2. Advanced Envelopes:

Envelopes are at the core of sound design.  They are the primary temporal modulation source that can turn a hard lead sound to a brass sound to an ambient pad sound, just by making a few ADSR adjustments for filter and amp envelopes.   But not all envelopes are created equally.  Here are some of the more modern, advanced envelope features. 

a. Extra Envelope Stages   
ADSR envelopes are the standard vanilla flavor (attack, decay, sustain, release stages), but modern synths can include an additional Delay stage before the Attack, and Hold Stage after the Attack.   DADSR and DAHDSR envelopes offer additional flexibility for sound design.    The pre-delay stage can be used to bring in a temporal motion after the main timbre of the sound is established.   The hold-stage after attack acts like another timed sustain phase at the maximum value.   

b. Adjustable Envelope Slopes
One of the hottest topics in emulating classic synth character is the behavior of envelope stages - not the timing of the stages, but the contour of change in the stages.   The majority of synths offer just one pre-defined contour - usually an exponential/logarithmic type of curve that defines how the ADR (attack, decay, release) stages progress from their initial value to their target value.   Some synths in the past have offered just linear/straight motion.   The most flexible/advanced modern synths offer the ability to choose between two or more contour behaviors, or have variable adjusted contours.    This allows you to alter sounds to be snappier (great for some bass, lead sounds), or more linear or convex for other sounds (pads, strings, or other evolving sounds where you want a smoother attack or decay)   There is a technique known as Recursive Envelope Modulation that can allow you to alter envelope slopes, however it's complex to implement and get the type of fine tuned envelope shaping that is possible with direct hardware/software implementations that target the contours.  For more info on Recursive Modulation, you can read here:  Recursive Envelope Modulation on Synths

c.
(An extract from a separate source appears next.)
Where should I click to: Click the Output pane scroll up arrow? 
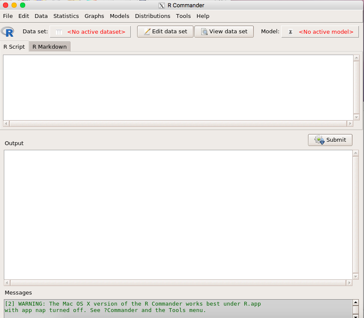coord(355,154)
Loopable Envelopes
Another modern feature that is becoming more standard on synths is a switch on envelopes to make them loop.   Rather than progressing once through their stages, they continuously loop around Attack and Decay/Release stages.   From a practical standpoint, this allows envelopes to act like and extra, customizable slope LFO that repeats.   For synths with limited amount of LFOs, this can be a vital addition to expand LFO and animated capabilities of a sound.  For synths with plenty of LFOs, it can just add another "variation" of an LFO that has unique contours based on the Attack and Decay values set for the looping envelope.    Any way you look at it, having a switch to convert a given envelope into a loopable envelope is a great option.   
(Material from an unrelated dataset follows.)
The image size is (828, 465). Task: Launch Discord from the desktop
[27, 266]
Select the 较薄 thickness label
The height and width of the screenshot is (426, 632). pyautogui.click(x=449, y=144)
d. Multiple Envelope Retrigger Options
Most synths offer at least a choice between Legato and Staccatto type of envelope retriggering.    This behavior occurs Per-Voice usually, although it is possible that synths offer a sort of monophonic retriggering scheme option that is global to all poly voices.    With Legato mode, the Attack and Decay phases run in sequence when you first hit a note-on until they reach the Sustain hold stage, but if you keep that note held down and play additional notes in sequence, the Attack and Decay stages will be skipped on additional notes, and the envelope will remain in its Sustain stage value.   This is used to create bass or lead sounds where the initial note hits have a more dramatic envelope amp or filter curve, but additional notes played legato style will be more subtle.     With Legato Mode off, the synth switches into a more Staccatto type of envelope retriggering, where the Attack and Decay Stages always restart with each consecutive note press, whether or not there are additional keys held down at the time.   Normally, in Legato mode, the Attack stage will start at wheverer the previous envelope on that voice is currently at.   The previous triggered envelope may still be in its Attack/Decay stage, resulting in a much smaller attack delta amount, or if the envelope had already reached the sustain phase or was in release stage, the attack delta amount may be greater.    There is another advanced option that some synths offer for Always Retrigger From Start (0-point) in Staccatto mode.   This resets the envelope to zero and starts the attack fresh for every key press, no matter what stage the envelope for that voice was previously in.   This option is useful for patches where you always want a consistant Attack for each note or chord strike.    

e. Separate Retrigger Options
Some synths like the Subsequent 37 offer separate multi trigger switches for each envelope, rather than having the Retrigger Setting affect all envelopes together.   This allows you to have the Filter Envelope set to retrigger always, while keeping the Amp Envelope in a Legato mode, or vice-versa.   This option could also be extended to Auxiliary Envelopes as well.   The ability to control the retriggering type of each envelope independantly increases the sound design options and allows for very interesting lead and bass sounds where you play in a legato style, but get partial retriggering on some envelopes.

3. Advanced LFOs:

LFOs are one of the primary sources of motion and texture in a given sound design.   They can be used to give your patches vibrato (either natural, or on tap via key pressure), turn square waves into modulated pulse waves for lush PWM sounds, or for a variety of other modulations including oscillator shaping, amplitude modulation, frequency modulation, and other animated sounds.   It's common for modern flagship synths to include 2-4 LFOs.   Two is really a bare bones minimum to accomplish versatile sound design options, and four or more LFOs is prefereble.   Below we look into some additional advanced LFO behaviors and options.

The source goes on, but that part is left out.